This smooth and creamy keto lemon curd is made with just 5 simple ingredients. It’s sweet, sharp, and perfect for low-carb desserts, fat bombs, or straight from the spoon.
4 large egg yolks
1/2 cup powdered erythritol (like Swerve or Lakanto)
1/3 cup fresh lemon juice (about 2–3 lemons)
1 tablespoon lemon zest
1/2 cup unsalted butter, cut into cubes
(Optional: pinch of salt)
In a small saucepan, whisk together egg yolks, lemon juice, lemon zest, and powdered erythritol before turning on the heat.
Turn heat to low. Cook while whisking non-stop for about 5–8 minutes, until it thickens. Do not boil.
Remove from heat. Add butter a few cubes at a time, whisking until smooth and glossy.
Strain through a fine mesh sieve for extra smoothness (optional).

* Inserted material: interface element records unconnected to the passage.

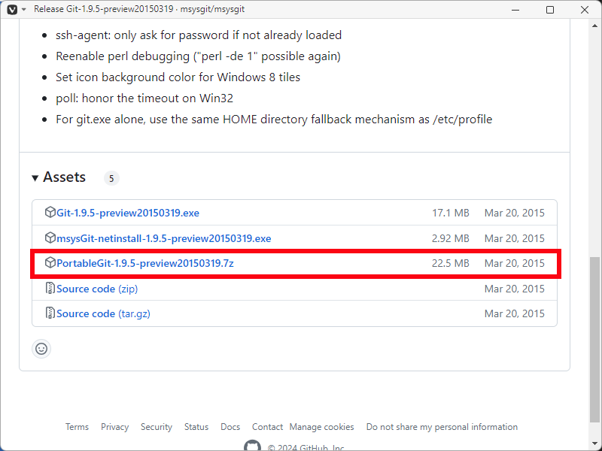
Task: Go to the Docs footer link
Action: click(230, 427)
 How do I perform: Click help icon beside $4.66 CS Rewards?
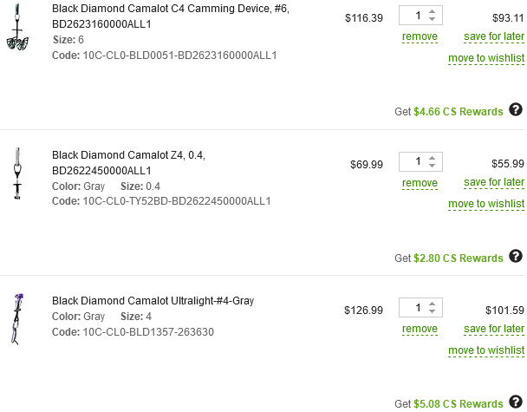coord(516,109)
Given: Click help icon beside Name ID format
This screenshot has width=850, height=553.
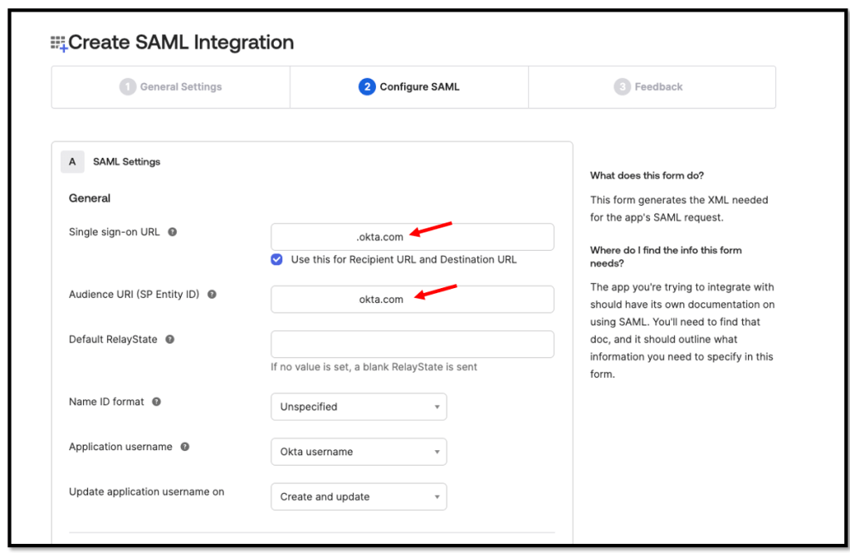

Pour into a jar or bowl. Cover the surface with plastic wrap. Chill for at least 1 hour before using.
Use fresh lemon juice for best flavor.
Powdered sweetener only—granular won’t melt properly.
Keeps in the fridge for up to 10 days.
Can be frozen in small containers and thawed in fridge.
Works great in keto desserts, yogurt, fat bombs, and more.